For those who just aren’t into the show’s meta-elements or bristle at the mention of that term (which I’m self-conscious about overusing for that very reason), then perhaps the most interesting observation I could make about tonight’s clever little episode is this:  I don’t really have much else to say about it.  In other words, for all of the subtlety this week; for all of the turning inwards of plot elements upon themselves (to put it more delicately than Jeff does), the show doesn’t really require any analysis at all except to observe that tonight we got a half hour of comedy which was funny, original, character driven, and full of rewarding “easter egg” type jokes for loyal viewers.  It’s pretty rare that you get an episode of comedy like that anymore (The Office hasn’t been able to deliver it in more than two years), let alone from one of those annoying clip shows.

Overall Rating: 9.4/10

Great Lines, Interesting Moments, Whatnot and Occasionally What-Have-You:

“Trust me, I know these vents like the back of my chang.”

“Is that a new stereotype?” Pierce asks as Chang crawls into the vent in his underwear.

“It’s like a sentimental treasure pile…that’s my spoon…nooo…ohhh Hubba Bubba, I thought they stopped making this!”  Chang’s streams of consciousness are second to none.

“It’s like a reverse cow birth.”

Love the misleads:  The first item they talk about is the deputy’s badge we would know as part of Jeff’s Halloween costume, but apparently it’s from the day they spent in an old ghost town.

Glee lyrics in Community’s world:  “Singalingalingdingdong!” 

“Abed, you’re a computer.  Scan your mainframe for some memories.”

“Jeff and Britta are having secret sex.”

Great sight gag when the Dean asks whoever is responsible to step forward and Britta and Jeff do the lean and then when everyone else steps forward they lean back.  This show can get away with stuff like that.

“Feast your ear tongues on these memory pops.”

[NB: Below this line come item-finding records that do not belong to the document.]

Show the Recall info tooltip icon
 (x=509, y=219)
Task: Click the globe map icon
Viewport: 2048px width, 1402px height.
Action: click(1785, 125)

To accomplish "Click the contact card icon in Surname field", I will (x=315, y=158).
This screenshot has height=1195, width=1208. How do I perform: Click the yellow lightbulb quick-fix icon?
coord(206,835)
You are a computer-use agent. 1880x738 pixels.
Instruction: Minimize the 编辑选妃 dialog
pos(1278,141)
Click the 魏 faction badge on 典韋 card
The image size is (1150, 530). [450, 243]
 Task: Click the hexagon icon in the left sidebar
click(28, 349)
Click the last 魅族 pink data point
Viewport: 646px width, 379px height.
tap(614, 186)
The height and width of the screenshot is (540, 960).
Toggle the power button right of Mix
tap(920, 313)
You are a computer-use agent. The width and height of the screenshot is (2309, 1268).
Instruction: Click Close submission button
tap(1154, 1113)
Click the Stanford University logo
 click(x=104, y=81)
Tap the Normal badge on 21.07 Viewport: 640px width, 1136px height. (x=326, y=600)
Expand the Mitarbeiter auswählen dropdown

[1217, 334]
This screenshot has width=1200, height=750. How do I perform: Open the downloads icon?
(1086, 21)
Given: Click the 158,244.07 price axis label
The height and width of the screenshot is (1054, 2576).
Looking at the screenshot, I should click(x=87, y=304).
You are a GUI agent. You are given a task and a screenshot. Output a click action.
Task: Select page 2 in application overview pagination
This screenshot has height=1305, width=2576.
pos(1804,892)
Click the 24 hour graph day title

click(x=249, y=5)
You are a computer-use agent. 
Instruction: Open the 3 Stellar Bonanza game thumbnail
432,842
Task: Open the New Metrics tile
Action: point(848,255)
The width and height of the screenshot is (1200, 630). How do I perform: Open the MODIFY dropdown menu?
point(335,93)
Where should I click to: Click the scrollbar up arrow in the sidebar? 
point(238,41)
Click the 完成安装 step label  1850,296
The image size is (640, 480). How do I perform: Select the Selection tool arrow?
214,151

“I’ve seen enough movies to know that popping the back of the raft makes it go faster.”

I love that NBC either allowed or couldn’t stop Community from taking digs at The Cape.  My favorite:

Jeff:  (to Abed after he whips Jeff’s magazine out of his hand with a homemade cape) That show’s gonna last 6 weeks.
Abed:  (running off) Three seasons and a movie!

Did I miss one of the Dean’s costumes: baroque Frenchman, Tina Turner, carnival, Caesar, Scarlet O’Hara, Catwoman?

Troy screaming until his nose bleeds—hilarious. 

“Abed, stop being meta.  Why do you always have to take whatever we’re doing and shove it up its own ass?”

“Harrison Ford is irradiating our testicles with microwave satellite transmissions.”

Now here’s an obscure reference:  The group is accused of being “Like the Traveling Willburys of pain.”

1 comment:

  1. Clerks: The Animated Series second episode was a clip show.